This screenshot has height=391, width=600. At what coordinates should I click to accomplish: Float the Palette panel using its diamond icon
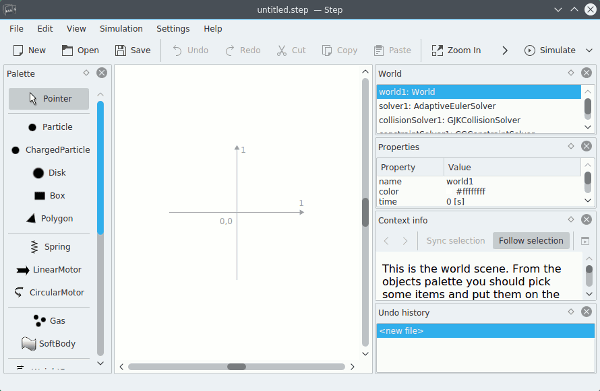(x=86, y=73)
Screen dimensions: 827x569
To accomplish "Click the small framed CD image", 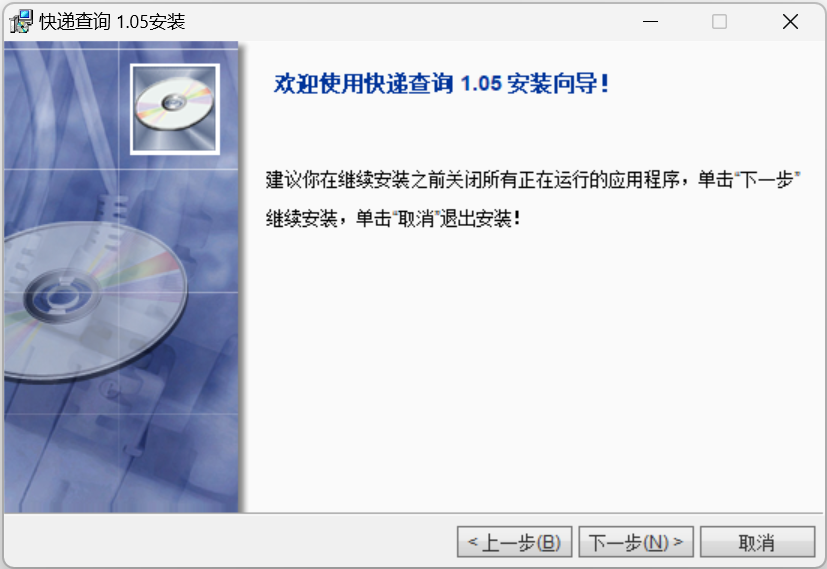I will (x=175, y=109).
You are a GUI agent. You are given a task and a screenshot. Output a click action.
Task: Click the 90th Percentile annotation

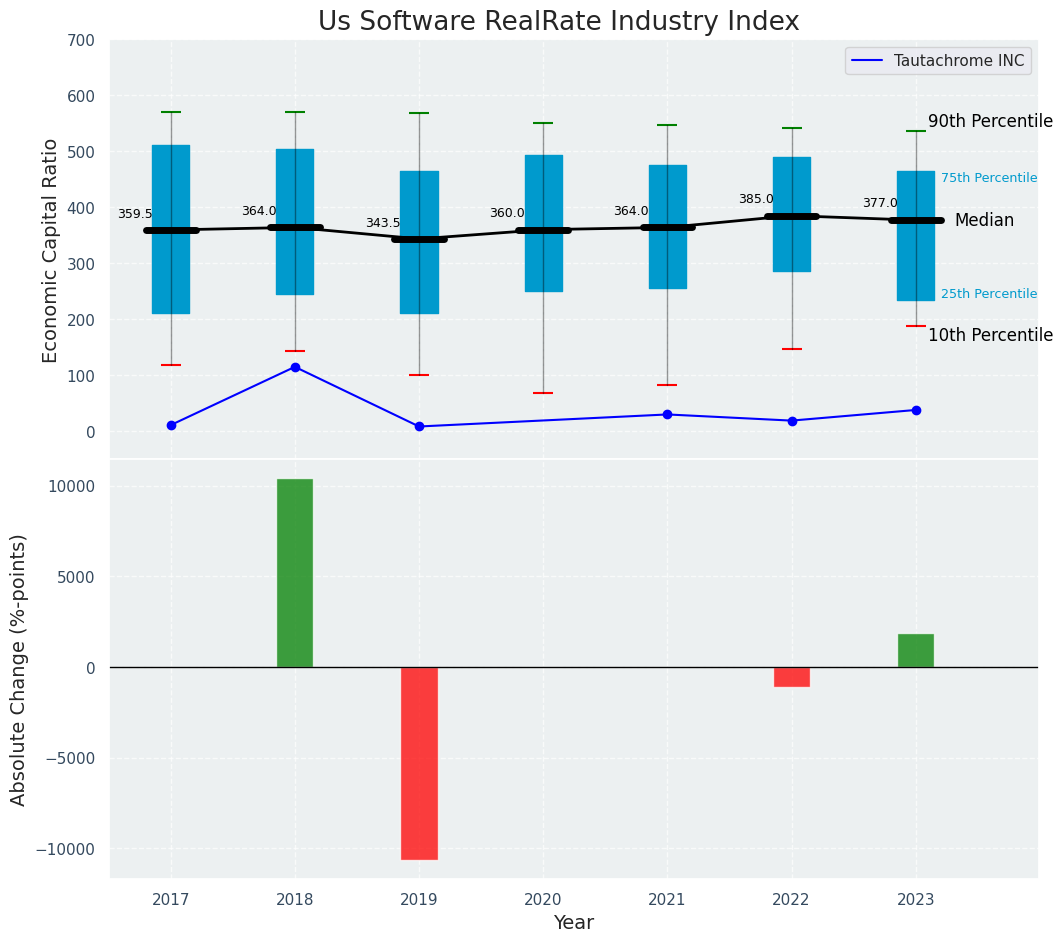point(990,122)
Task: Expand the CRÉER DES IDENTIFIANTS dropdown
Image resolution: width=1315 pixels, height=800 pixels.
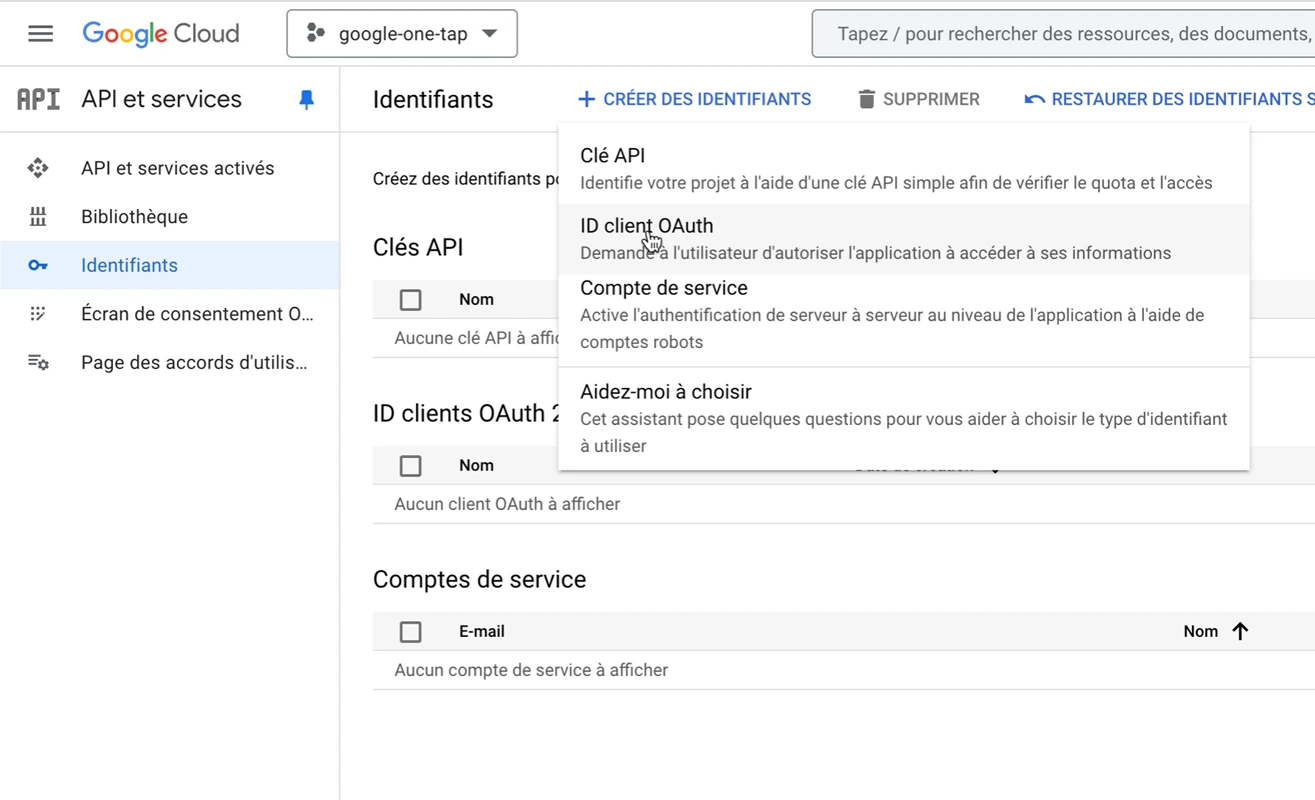Action: pyautogui.click(x=694, y=98)
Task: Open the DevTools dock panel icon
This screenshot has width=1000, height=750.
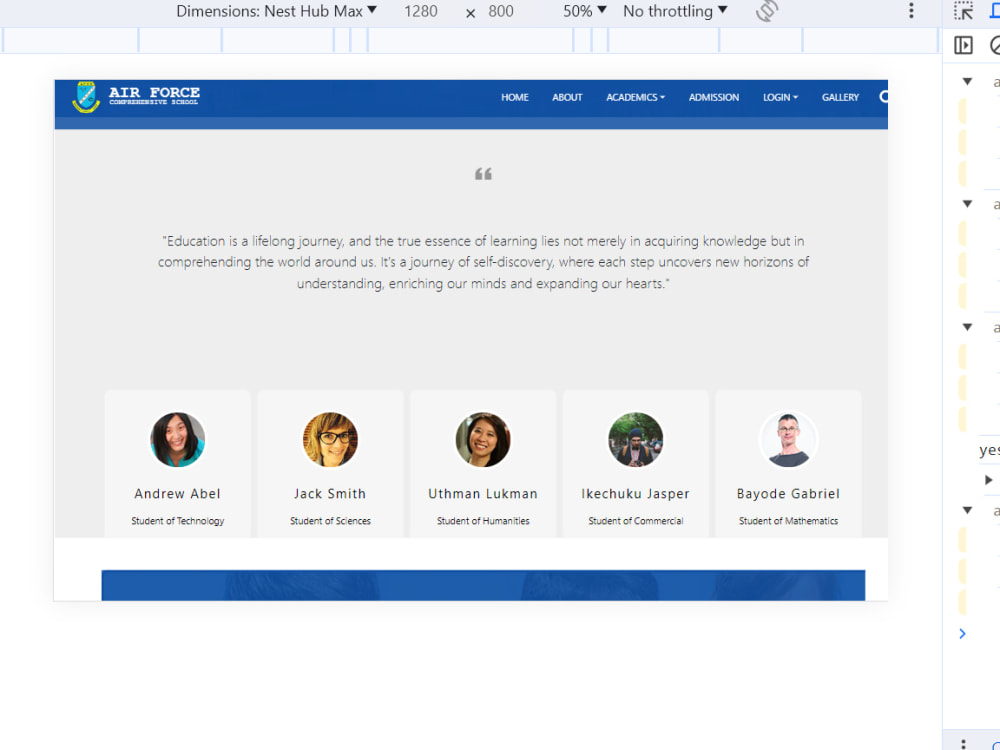Action: 965,45
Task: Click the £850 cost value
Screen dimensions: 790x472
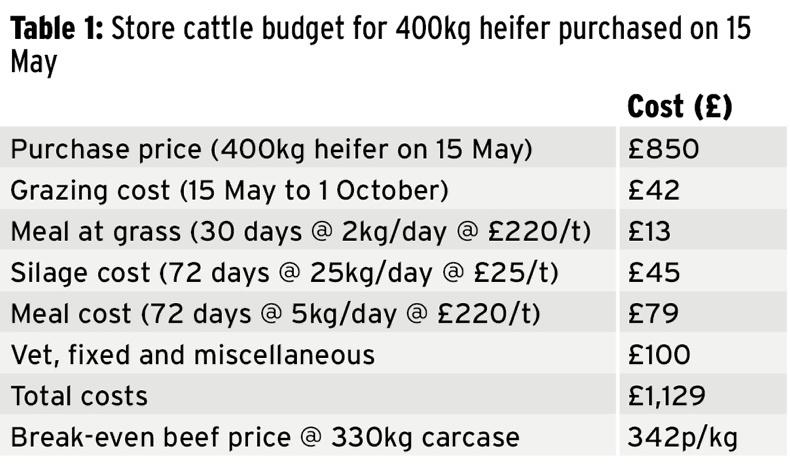Action: [x=663, y=149]
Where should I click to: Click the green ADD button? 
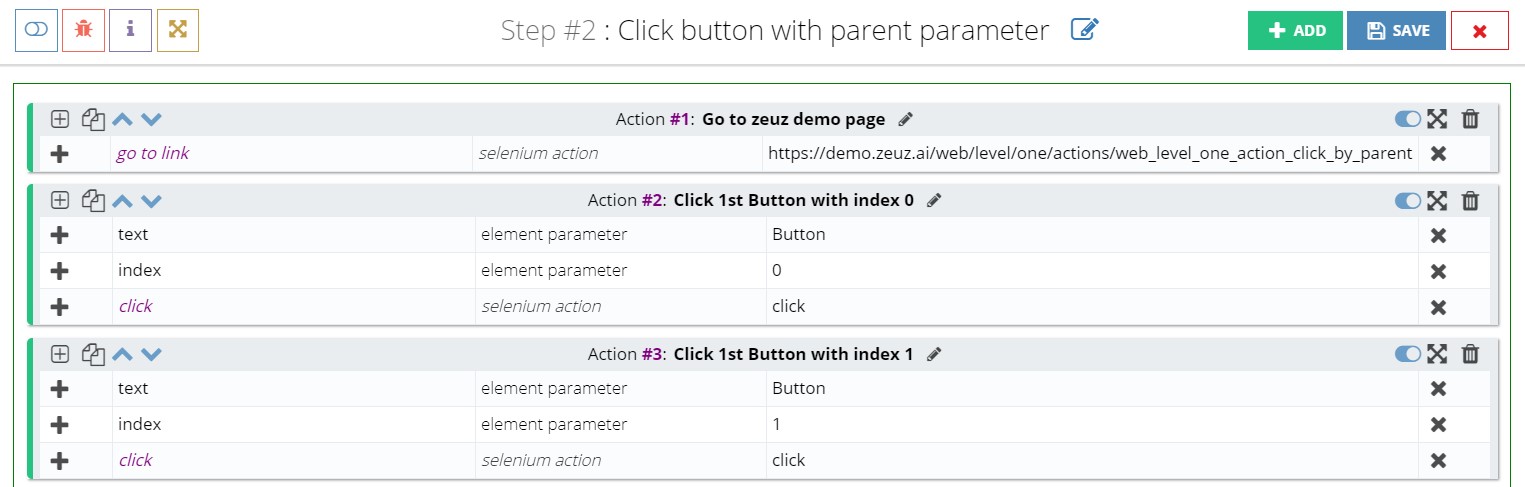tap(1295, 31)
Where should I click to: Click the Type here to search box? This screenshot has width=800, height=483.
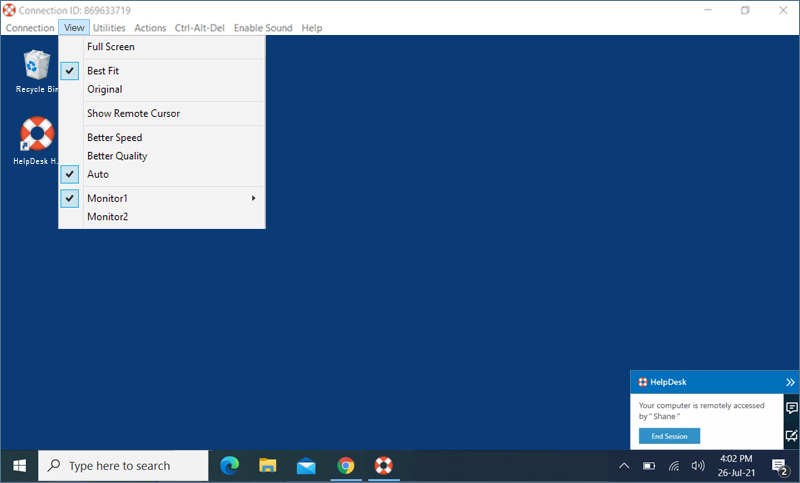[x=124, y=465]
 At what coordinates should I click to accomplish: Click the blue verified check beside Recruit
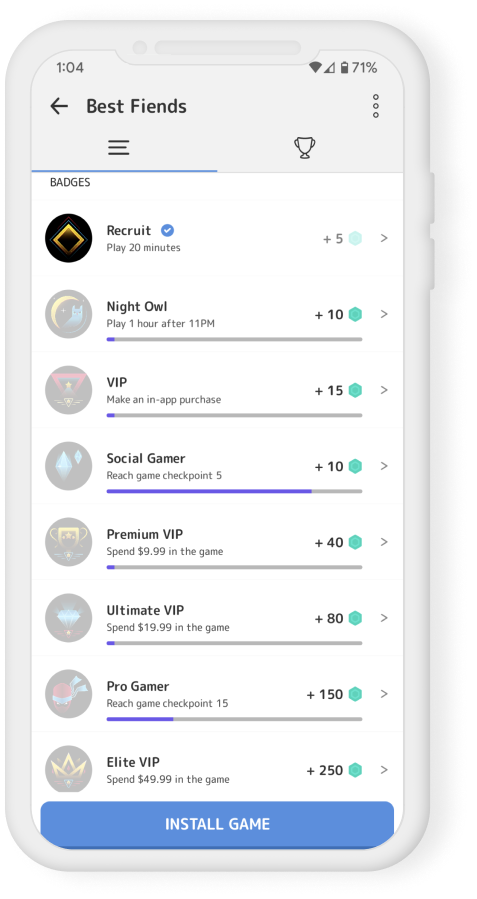tap(167, 230)
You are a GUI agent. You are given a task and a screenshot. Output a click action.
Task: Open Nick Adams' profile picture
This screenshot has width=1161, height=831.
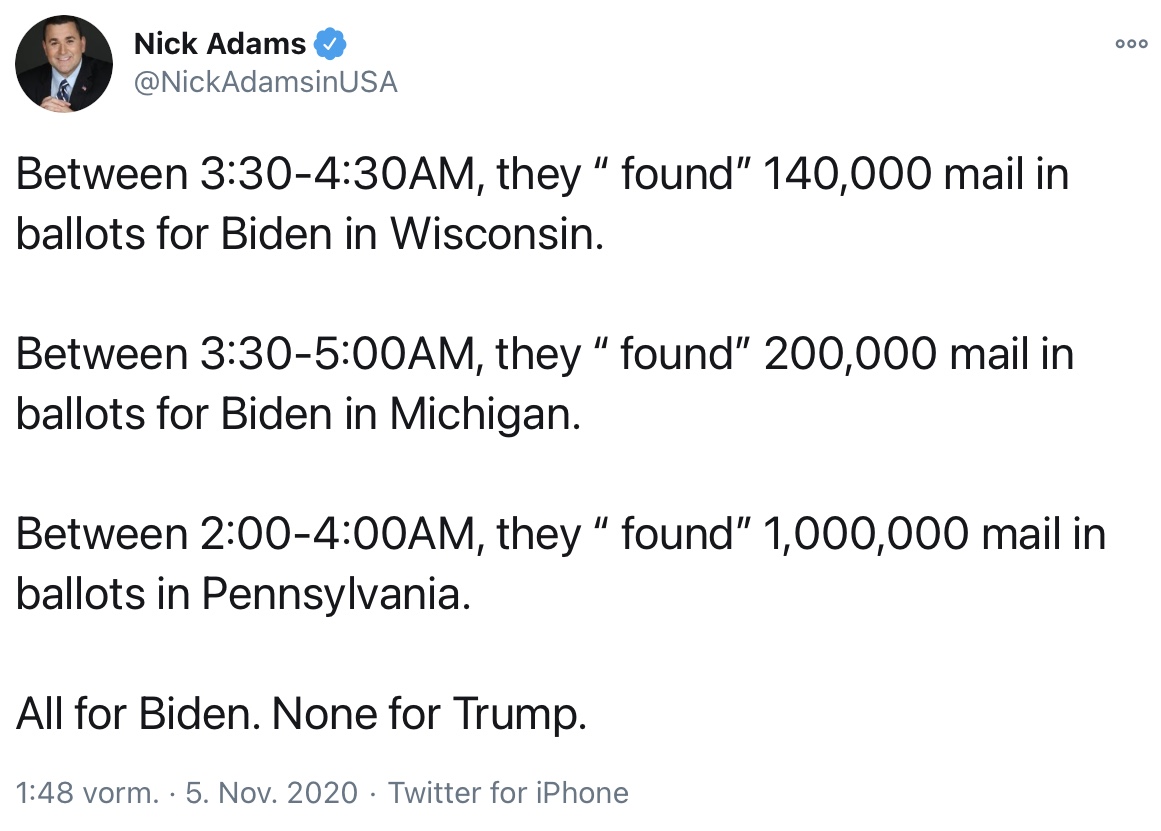[63, 63]
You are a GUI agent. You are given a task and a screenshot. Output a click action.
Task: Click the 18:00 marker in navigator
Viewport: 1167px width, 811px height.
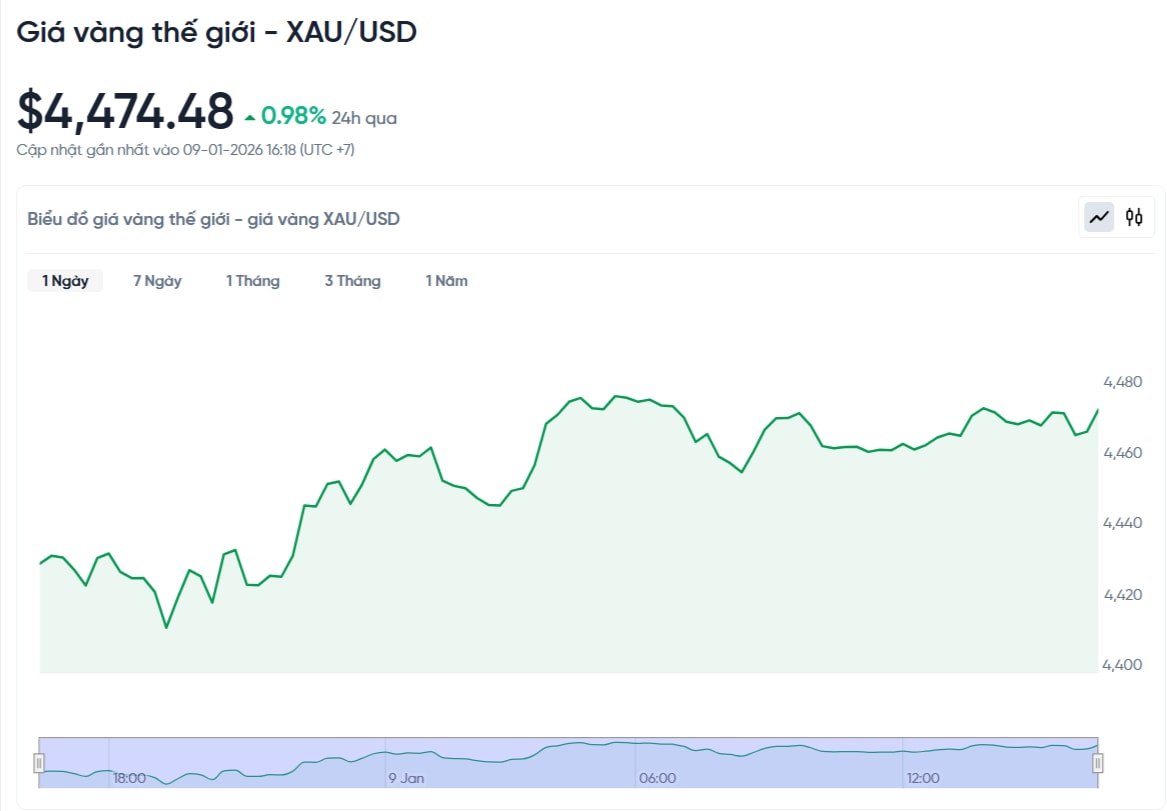[129, 778]
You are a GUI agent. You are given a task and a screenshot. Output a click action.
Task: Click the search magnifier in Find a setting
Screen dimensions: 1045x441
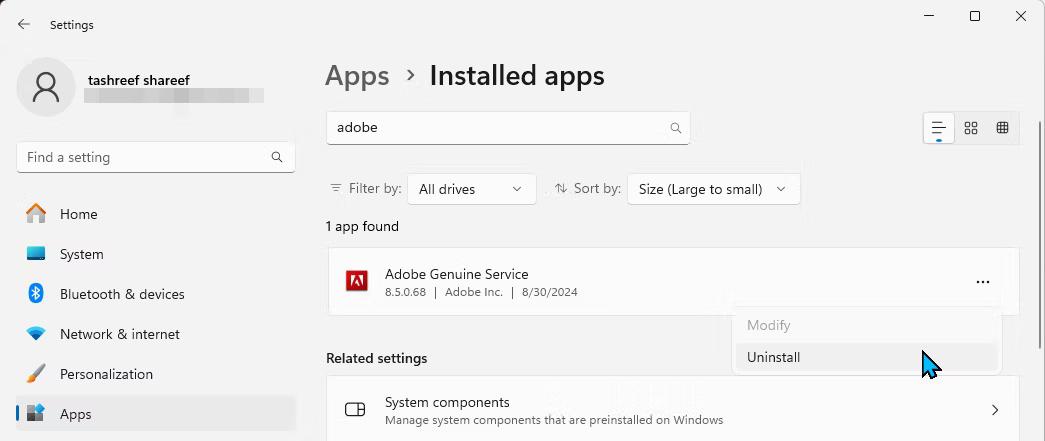[x=277, y=157]
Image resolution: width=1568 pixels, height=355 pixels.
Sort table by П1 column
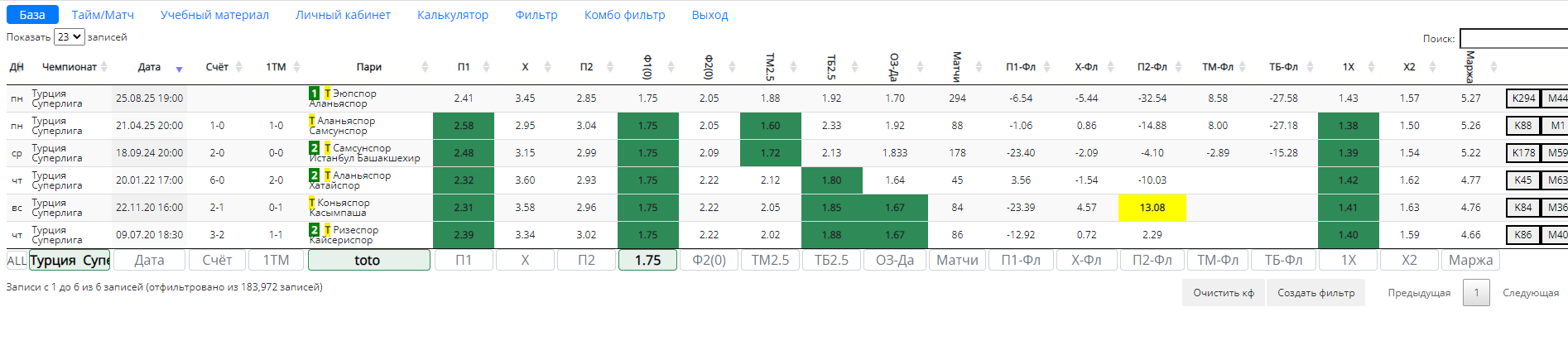coord(486,67)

.....

→ **TASK TO CARRY OUT**:
Output nothing except the lines from the one containing "This screenshot has width=1000, height=750." through the final line of the entries, repeated exactly and free of pictures.

→ **SOLUTION TO THIS PROBLEM**:
This screenshot has width=1000, height=750.
Action: 965,45
Task: Click the £850 cost value
Screen dimensions: 790x472
Action: [x=663, y=149]
Where should I click to: Click the green ADD button? 
tap(1295, 31)
Where should I click to: Click the Type here to search box? This screenshot has width=800, height=483.
[x=124, y=465]
 At what coordinates should I click to accomplish: Click the blue verified check beside Recruit
tap(167, 230)
You are a GUI agent. You are given a task and a screenshot. Output a click action.
Task: Open Nick Adams' profile picture
This screenshot has width=1161, height=831.
[63, 63]
You are a GUI agent. You are given a task and a screenshot. Output a click action.
Task: Click the 18:00 marker in navigator
Viewport: 1167px width, 811px height.
[129, 778]
You are a GUI agent. You are given a task and a screenshot. Output a click action.
Task: Click the search magnifier in Find a setting
Screen dimensions: 1045x441
[x=277, y=157]
Image resolution: width=1568 pixels, height=355 pixels.
Sort table by П1 column
coord(486,67)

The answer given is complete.